Assuredly serfdom was the first and most monstrous evil to be removed, and we saw that for fifty years or more the rulers of Russia had been ashamed of this great stigma on their civilisation. At the very beginning of the reign the rumour went out that Alexander would free the serfs, and their wealthy owners were anxious. Alexander reassured them to some extent. He would like to see an end of serfdom, but it was an evil to be remedied gradually. He would like to see individuals reduce it by freeing their Serfs. Soon after the close of the war the Tsar again addressed the nobles, and begged them to give serious attention to the emancipation of the serfs. It was plain that little would be done in this fashion, and a few months later he appointed Provincial Committees of land-owners to give practical consideration to the problem.
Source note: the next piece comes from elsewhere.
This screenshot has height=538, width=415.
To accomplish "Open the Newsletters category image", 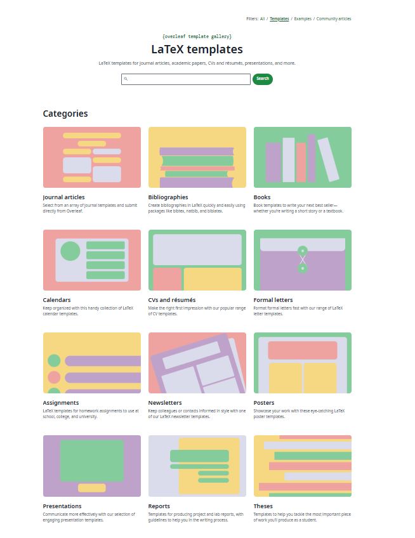I will 197,363.
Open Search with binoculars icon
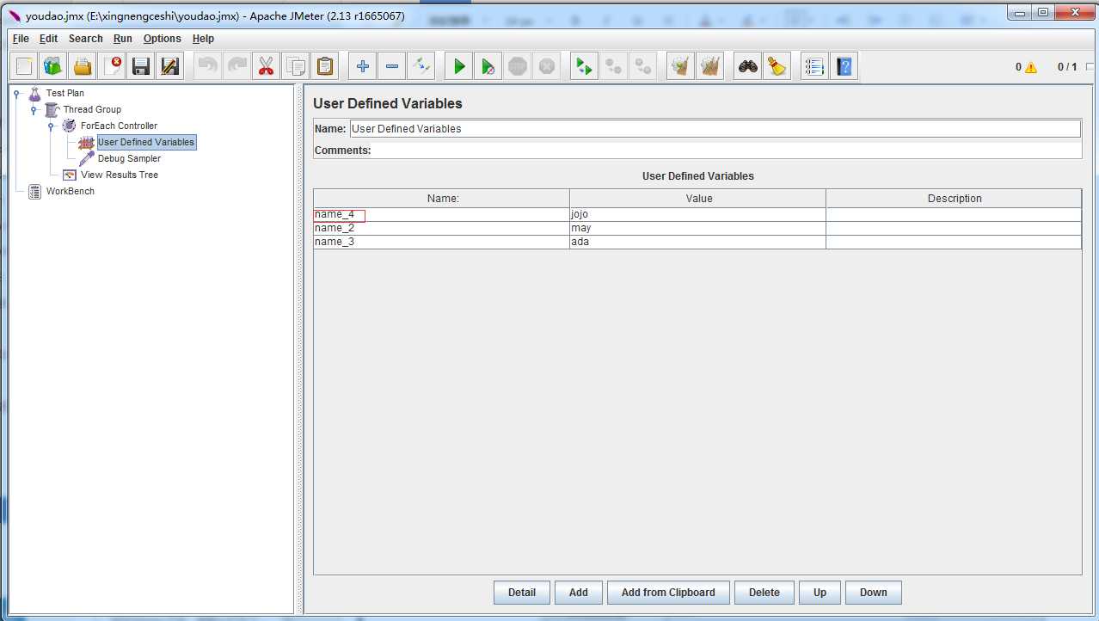 [748, 66]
Historians seem to differ in discussing whether Alexander was moved by his own idealism or by the pressure of the growing liberalism of St. Petersburg and the clamours of the peasants. The point is of some interest in forming a general estimate of the Tsar-Emancipator. Professor Kornilov, while ascribing great reforms to Alexander II, maintains that he was impelled from without rather than within: that his moralising tutor had not been a liberal or a man of definite social views, and had implanted in his mind only such general regard for humanity and justice as a conservative may profess. Others would represent the Tsar as a practical reformer of a liberal type, a little soured in the end by the excesses and violence of “advanced” people. Perhaps we are nearest to the truth if we picture Alexander II as a man who united a real detestation of serfdom with a sincere regard for justice in the abstract, yet would never have overcome the conservatism of many of his advisers and the immense practical difficulties but for the very effective pressure put upon him by the rising impatience of educated Russians.